Solche Ereignisse und die seit Jahrzehnten wachsende Radikalisierung unter Muslimen überall auf der Welt waren ein Anstoß für dieses Buch. An seinen Anfang stelle ich die Frage nach dem »Wesen« des Islam. Meine Antwort suche ich im Text des Korans, so wie ich ihn als verständiger Laie ohne Kenntnisse des Arabischen in deutscher Sprache verstehe. Von daher versuche ich, das Spektrum der Deutungen des Islam aufzufächern, und untersuche näher, was Muslime unter dem Islam verstehen und wie der Islam die Lebenswelt, die Gesellschaften und die Mentalität der Muslime prägt. Dazu sammle ich verfügbare Fakten und interpretiere ihren inneren Zusammenhang. Bei meinen Deutungen versuche ich, nicht voreilig zu sein. Wer ihnen nicht folgt, wird die von mir dargelegten Fakten gleichwohl nicht übergehen können. Er muss sie in diesem Falle anders erklären. Ein bisschen ist es dann wie in einem Indizienprozess: Voneinander unabhängige Fakten, die jede für sich eine andere Erklärung haben mögen, können zusammen Schlussfolgerungen mit einer sehr hohen Wahrscheinlichkeit ergeben, denen sich der verständige Betrachter eigentlich nicht entziehen kann.
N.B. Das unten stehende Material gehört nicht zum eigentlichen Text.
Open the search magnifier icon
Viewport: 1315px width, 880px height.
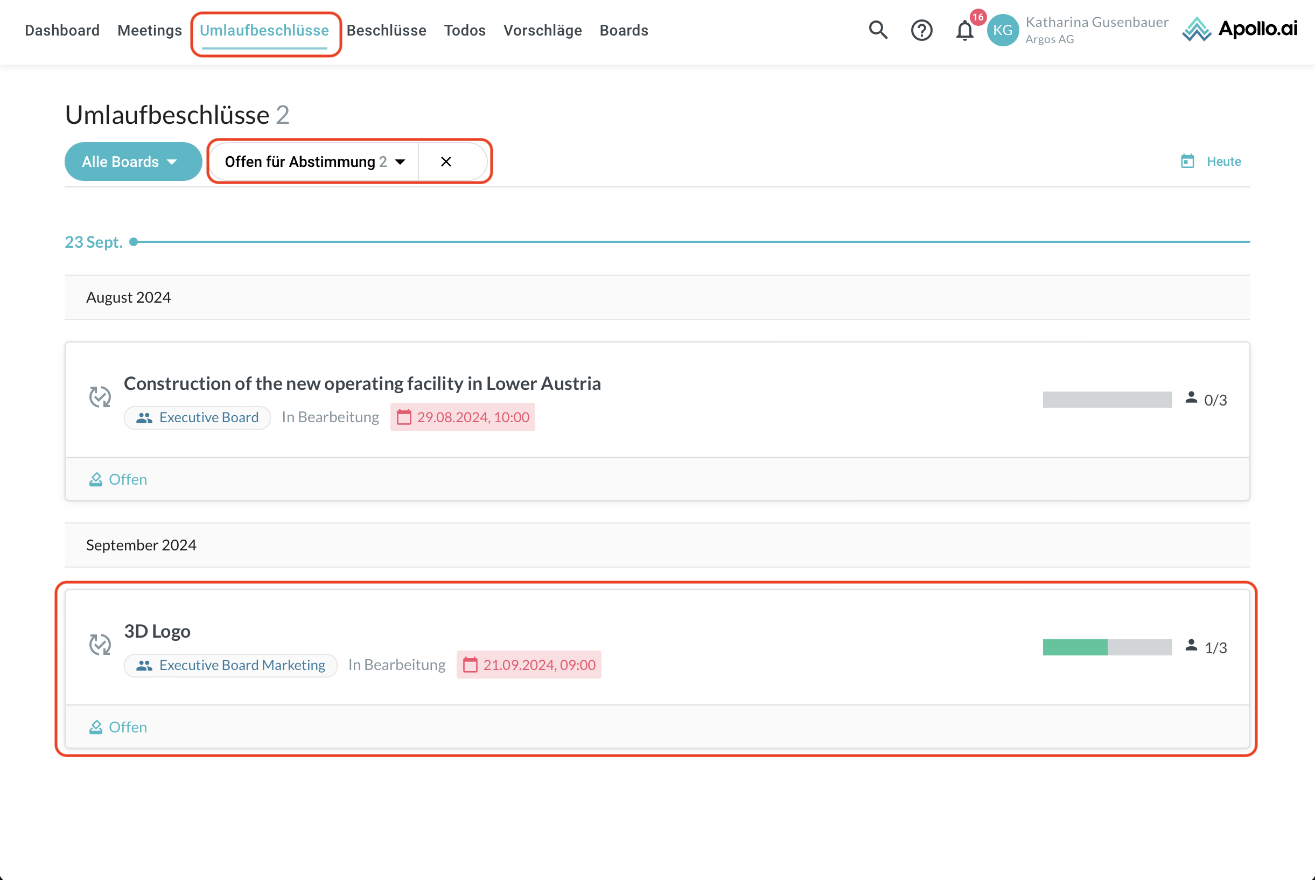(x=878, y=30)
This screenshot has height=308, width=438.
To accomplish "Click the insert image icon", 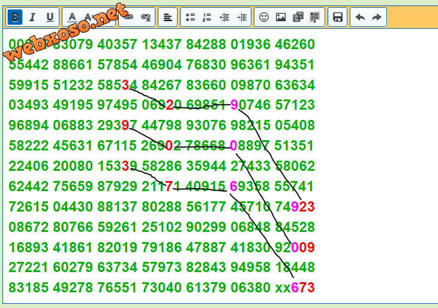I will tap(281, 17).
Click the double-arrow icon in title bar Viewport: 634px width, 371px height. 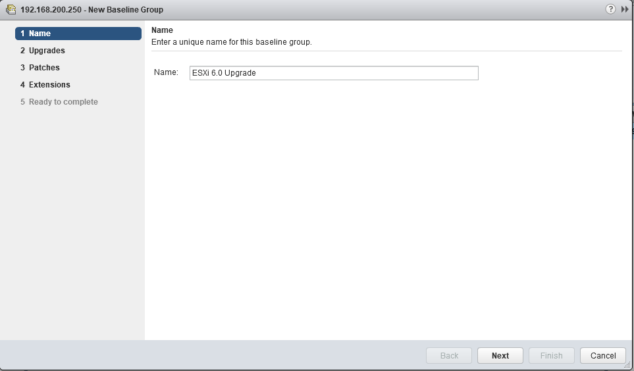(625, 10)
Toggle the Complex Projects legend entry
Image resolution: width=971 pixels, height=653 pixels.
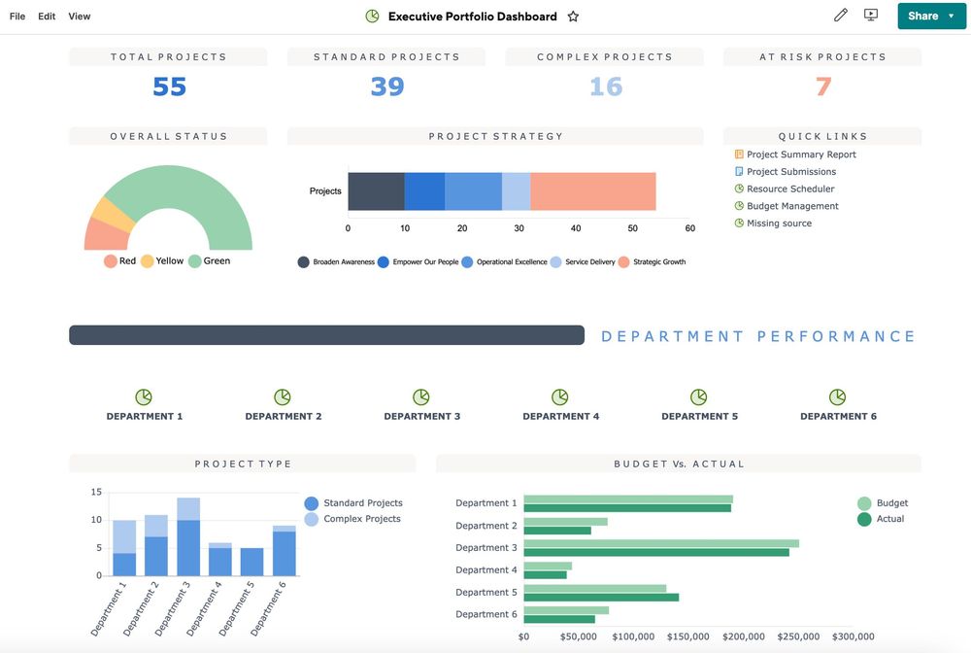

Im Verlauf des Buches spanne ich einen Bogen von den Aussagen des Korans zur mentalen Prägung der Muslime, von da weiter zu Eigenarten und Problemen muslimischer Staaten und Gesellschaften und schließlich zu den Einstellungen und Verhaltensweisen von Muslimen in den Einwanderungsgesellschaften des Westens. Die Erkenntnisse daraus haben einen gruppenbezogenen statistischen Charakter. Sie beschreiben stochastische Zusammenhänge, die niemals sichere Rückschlüsse auf einzelne Personen oder auf die Kausalität einzelner Ereignisse zulassen. Das vermindert aber nicht ihre empirische Relevanz oder ihren teilweise bestürzenden Charakter. Statistische Erkenntnisse über die gesundheitlichen Risiken des Rauchens werden ja auch nicht widerlegt durch den Umstand, dass der Kettenraucher Helmut Schmidt 95 Jahre alt wurde.

Kapitel 1Die Religion des Islam

Der Inhalt der koranischen Offenbarung

Im islamischen Glauben ist der Koran das Wort Gottes – ausgesprochen und den Menschen überbracht durch seinen Gesandten auf dieser Erde, den Propheten Mohammed.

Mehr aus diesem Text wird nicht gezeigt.